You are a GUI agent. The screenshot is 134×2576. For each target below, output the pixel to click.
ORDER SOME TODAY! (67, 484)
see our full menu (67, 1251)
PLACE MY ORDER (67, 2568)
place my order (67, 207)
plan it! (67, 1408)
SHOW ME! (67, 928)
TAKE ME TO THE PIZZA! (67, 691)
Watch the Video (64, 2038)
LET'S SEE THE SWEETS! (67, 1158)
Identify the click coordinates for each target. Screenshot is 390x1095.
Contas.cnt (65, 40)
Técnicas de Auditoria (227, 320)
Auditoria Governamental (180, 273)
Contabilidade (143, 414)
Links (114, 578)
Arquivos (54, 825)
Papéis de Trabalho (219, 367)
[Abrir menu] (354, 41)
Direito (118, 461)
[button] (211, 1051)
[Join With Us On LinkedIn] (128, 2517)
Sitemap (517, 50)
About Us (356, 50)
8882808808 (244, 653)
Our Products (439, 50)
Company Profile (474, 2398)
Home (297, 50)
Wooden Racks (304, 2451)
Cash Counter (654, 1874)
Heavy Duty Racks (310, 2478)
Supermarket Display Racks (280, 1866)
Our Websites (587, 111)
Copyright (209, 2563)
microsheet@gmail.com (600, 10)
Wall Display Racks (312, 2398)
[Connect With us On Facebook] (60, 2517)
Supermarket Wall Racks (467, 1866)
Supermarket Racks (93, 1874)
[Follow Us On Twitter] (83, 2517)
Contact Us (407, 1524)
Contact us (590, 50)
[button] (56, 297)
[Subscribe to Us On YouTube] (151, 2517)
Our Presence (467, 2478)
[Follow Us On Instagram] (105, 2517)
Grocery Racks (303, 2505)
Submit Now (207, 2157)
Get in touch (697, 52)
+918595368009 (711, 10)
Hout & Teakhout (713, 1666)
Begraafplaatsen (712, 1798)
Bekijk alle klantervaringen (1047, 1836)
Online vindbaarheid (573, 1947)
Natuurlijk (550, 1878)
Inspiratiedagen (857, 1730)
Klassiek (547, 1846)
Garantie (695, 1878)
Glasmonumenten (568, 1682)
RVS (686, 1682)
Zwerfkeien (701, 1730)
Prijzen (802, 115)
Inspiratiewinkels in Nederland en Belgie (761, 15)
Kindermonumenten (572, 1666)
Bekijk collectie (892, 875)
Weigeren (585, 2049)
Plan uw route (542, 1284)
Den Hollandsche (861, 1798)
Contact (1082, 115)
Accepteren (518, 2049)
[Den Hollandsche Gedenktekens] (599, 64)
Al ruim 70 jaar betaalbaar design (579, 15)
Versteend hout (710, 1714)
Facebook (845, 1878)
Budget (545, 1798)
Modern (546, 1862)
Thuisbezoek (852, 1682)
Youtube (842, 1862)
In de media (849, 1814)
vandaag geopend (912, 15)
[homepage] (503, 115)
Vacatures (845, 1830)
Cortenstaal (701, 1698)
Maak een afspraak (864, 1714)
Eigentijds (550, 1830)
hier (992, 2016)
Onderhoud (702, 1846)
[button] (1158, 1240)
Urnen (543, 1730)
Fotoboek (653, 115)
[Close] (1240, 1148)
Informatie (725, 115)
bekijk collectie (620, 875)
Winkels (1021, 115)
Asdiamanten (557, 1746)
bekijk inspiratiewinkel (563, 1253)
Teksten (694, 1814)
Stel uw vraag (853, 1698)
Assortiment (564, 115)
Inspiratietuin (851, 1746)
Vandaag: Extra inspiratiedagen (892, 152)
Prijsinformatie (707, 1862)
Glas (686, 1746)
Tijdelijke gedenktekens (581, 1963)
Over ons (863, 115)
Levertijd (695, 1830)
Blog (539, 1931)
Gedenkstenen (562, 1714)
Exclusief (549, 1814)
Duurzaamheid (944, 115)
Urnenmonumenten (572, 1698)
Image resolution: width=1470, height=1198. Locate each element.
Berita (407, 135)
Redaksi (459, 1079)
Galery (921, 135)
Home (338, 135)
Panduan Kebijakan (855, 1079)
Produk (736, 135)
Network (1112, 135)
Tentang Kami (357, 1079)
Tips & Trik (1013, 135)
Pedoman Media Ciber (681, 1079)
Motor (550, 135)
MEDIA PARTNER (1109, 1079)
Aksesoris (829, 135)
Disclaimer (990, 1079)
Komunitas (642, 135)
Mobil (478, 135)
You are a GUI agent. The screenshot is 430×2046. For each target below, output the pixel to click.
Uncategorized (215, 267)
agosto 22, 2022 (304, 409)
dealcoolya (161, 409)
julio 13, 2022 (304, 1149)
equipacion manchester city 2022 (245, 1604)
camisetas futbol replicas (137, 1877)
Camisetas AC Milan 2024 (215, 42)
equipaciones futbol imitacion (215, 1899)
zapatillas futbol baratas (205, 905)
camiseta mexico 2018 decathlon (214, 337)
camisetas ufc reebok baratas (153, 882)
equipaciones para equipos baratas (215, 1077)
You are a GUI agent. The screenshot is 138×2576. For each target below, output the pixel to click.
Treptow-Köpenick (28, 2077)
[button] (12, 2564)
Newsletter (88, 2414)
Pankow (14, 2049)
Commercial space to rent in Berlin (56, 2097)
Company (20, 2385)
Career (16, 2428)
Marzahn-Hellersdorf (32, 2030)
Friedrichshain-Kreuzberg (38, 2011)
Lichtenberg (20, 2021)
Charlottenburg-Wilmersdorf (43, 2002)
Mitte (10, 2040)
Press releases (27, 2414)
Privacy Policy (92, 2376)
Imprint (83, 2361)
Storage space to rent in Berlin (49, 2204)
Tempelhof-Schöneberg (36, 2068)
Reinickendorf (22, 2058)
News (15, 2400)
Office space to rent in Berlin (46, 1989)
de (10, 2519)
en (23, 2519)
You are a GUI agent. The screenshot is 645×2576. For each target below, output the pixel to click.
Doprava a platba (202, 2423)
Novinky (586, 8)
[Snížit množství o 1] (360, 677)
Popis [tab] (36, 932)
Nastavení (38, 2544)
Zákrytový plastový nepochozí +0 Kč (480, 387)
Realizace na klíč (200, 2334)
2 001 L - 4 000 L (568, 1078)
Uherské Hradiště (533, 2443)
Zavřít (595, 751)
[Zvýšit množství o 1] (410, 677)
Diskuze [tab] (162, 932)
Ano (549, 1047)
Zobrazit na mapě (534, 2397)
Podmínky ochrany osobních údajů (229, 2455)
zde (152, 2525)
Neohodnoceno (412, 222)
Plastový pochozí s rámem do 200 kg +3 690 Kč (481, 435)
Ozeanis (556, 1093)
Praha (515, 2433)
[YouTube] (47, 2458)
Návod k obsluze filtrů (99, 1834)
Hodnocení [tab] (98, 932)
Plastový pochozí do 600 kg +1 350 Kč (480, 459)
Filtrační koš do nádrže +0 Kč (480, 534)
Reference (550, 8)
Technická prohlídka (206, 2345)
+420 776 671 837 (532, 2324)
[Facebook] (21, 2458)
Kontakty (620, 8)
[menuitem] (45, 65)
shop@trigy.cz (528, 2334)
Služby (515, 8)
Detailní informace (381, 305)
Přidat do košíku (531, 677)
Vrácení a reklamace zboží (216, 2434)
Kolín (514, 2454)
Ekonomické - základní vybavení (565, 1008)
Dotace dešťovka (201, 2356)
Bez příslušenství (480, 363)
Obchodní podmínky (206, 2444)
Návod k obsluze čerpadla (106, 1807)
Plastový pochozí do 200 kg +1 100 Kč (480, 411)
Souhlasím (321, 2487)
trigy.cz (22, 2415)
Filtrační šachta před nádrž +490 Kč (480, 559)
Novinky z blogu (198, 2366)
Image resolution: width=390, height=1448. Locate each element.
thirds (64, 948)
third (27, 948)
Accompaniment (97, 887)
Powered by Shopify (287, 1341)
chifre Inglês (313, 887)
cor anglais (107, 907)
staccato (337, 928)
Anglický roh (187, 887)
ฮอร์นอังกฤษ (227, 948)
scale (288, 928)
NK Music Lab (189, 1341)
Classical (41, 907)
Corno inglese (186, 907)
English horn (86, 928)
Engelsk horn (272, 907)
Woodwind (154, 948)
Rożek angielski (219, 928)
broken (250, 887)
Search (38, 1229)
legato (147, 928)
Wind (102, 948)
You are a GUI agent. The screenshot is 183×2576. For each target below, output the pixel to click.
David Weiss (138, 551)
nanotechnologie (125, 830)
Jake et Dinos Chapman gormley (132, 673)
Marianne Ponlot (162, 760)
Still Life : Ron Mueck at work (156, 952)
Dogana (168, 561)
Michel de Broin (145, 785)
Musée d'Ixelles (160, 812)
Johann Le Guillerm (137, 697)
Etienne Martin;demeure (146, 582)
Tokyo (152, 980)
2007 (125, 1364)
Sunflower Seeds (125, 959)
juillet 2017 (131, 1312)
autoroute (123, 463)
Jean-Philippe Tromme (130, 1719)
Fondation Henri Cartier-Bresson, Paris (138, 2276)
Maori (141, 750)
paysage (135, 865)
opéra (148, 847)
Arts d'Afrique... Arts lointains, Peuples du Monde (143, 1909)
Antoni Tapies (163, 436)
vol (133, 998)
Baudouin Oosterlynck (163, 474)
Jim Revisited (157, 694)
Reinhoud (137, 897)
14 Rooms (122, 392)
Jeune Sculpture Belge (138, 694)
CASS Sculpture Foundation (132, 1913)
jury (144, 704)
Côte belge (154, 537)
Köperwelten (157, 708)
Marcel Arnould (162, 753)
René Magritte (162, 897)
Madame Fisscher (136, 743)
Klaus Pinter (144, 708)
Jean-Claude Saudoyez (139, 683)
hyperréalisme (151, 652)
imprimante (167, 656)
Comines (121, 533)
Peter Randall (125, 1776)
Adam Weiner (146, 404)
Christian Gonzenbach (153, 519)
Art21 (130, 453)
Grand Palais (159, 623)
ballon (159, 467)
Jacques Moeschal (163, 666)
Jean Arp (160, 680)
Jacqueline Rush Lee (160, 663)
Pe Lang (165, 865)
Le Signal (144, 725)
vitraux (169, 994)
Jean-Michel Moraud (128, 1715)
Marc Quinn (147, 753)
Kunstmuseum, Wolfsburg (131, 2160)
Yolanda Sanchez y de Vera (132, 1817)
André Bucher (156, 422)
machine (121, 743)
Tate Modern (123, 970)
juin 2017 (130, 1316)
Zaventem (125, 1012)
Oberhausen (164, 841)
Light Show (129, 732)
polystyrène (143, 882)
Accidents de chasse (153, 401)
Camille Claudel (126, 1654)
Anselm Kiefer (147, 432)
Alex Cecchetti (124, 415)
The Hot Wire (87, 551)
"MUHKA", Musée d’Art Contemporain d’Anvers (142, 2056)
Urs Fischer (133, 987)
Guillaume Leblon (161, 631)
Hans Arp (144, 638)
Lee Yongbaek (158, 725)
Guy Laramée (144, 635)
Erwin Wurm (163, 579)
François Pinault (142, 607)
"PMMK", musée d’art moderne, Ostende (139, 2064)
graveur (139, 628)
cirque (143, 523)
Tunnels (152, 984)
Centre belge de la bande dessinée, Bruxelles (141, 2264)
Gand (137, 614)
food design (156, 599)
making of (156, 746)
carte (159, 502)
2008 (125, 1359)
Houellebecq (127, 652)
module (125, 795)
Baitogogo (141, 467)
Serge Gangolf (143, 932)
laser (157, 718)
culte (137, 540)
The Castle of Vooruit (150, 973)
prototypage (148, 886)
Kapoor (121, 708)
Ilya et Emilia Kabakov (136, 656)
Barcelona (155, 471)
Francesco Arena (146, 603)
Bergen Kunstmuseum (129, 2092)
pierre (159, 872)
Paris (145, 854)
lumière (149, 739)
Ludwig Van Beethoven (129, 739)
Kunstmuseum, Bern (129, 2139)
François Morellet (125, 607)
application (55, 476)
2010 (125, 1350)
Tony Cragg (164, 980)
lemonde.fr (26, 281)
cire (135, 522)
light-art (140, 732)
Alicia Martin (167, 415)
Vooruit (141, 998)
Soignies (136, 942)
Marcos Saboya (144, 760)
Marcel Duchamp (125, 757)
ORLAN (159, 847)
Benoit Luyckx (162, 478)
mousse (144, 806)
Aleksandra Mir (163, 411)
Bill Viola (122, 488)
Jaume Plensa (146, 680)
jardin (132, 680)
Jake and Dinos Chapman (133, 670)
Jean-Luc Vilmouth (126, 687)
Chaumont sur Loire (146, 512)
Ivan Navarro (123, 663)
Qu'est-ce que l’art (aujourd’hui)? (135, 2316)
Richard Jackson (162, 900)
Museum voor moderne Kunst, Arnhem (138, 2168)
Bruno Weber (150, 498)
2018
════════════════════
In the listing above, find the line containing "Grocery Racks (303, 2505)" and the line containing "Natuurlijk (550, 1878)", then quote both, plus every line between them, exactly as written.

Grocery Racks (303, 2505)
Submit Now (207, 2157)
Get in touch (697, 52)
+918595368009 (711, 10)
Hout & Teakhout (713, 1666)
Begraafplaatsen (712, 1798)
Bekijk alle klantervaringen (1047, 1836)
Online vindbaarheid (573, 1947)
Natuurlijk (550, 1878)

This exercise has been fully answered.